Society for Social Work and Research

Sixteenth Annual Conference Research That Makes A Difference: Advancing Practice and Shaping Public Policy
11-15 January 2012 I Grand Hyatt Washington I Washington, DC

76P Health Care Providers' Role In Autonomy Support of Youth Living with Arthritis

Saturday, January 14, 2012
Independence F - I (Grand Hyatt Washington)
* noted as presenting author
Courtney Kellerman Wells, MPH, MSW, PhD student, University of Minnesota-Twin Cities, Saint Paul, MN
Background and Purpose: Health care transition is the process through which young people living with chronic health conditions move from child-focused health care to adult-focused health care. Studies show that less than half of all youth living with chronic conditions are receiving adequate transition services. The aim of this study is to explore the role of health care providers in supporting autonomy development among youth with arthritis, ages 14-19. Specifically, this study describes relationships between autonomy support and both adolescent-structured care and health care transition planning.

Methods: Data from an online survey of youth with rheumatologic conditions (n=134) were analyzed. Respondents were recruited through pediatric rheumatology clinics, community organizations, and social media sites to achieve a convenience sample of those with and without access to sub-specialty care. Autonomy support was measured using 6 items from the Healthcare Climate Questionnaire, dichotomized into high and low groups using a median split. Adolescent-structured care was assessed with 2 questions from the Young Adult Healthcare Survey asking about privacy and confidentiality in the provision of care. Whether respondents had discussed health care transition with their health care provider was measured with 2 questions from the National Survey of Children with Special Health Care Needs: the first asked if youth had talked with their rheumatologist about eventually seeing an adult provider and the second asked if youth had talked with a health care provider about health care needs as they become an adult. Descriptive, bivariate, and multivariate analyses were conducted to identify significant associations between variables.
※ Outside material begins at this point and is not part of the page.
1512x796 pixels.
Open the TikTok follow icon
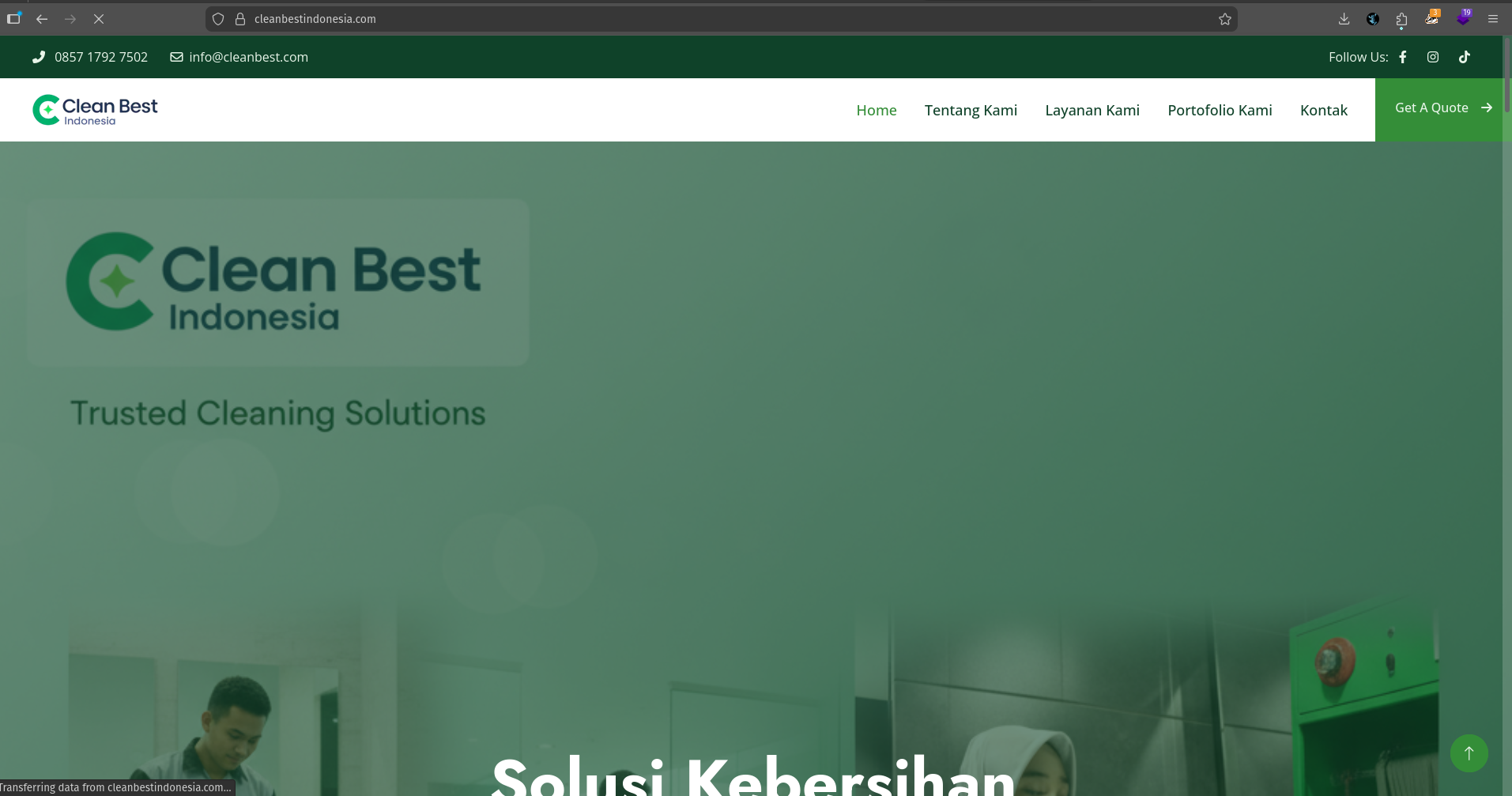point(1465,57)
Results: Overall, only one third of youth reported talking to their rheumatologist about transferring to adult medicine and less than half had talked with any health care provider about their health care needs as they become an adult. Forty percent reported being seen privately by a rheumatologist or being informed about confidentiality. Youth receiving adolescent-structured care were significantly more likely than those who did not receive adolescent-structured care to report high levels of autonomy support (OR 2.42, p=.02). Also, youth with high levels of autonomy support were significantly more likely than those with low levels to report talking with a health care provider about health care needs as they become adults (OR 2.56, p=.01). No significant associations were found between adolescent-structured care and either health care transfer (OR 1.54, p=.30) or adult transition (OR 1.35, p=.39). In addition, no significant associations were found between autonomy support and health care transfer (OR 1.63, p=.26).

Conclusions and Implications: Among this small youth sample, less than half are receiving transition services and adolescent-structured care. Findings also indicate that autonomy support from health care providers may play a role in the development of transition planning skills for youth living with arthritis.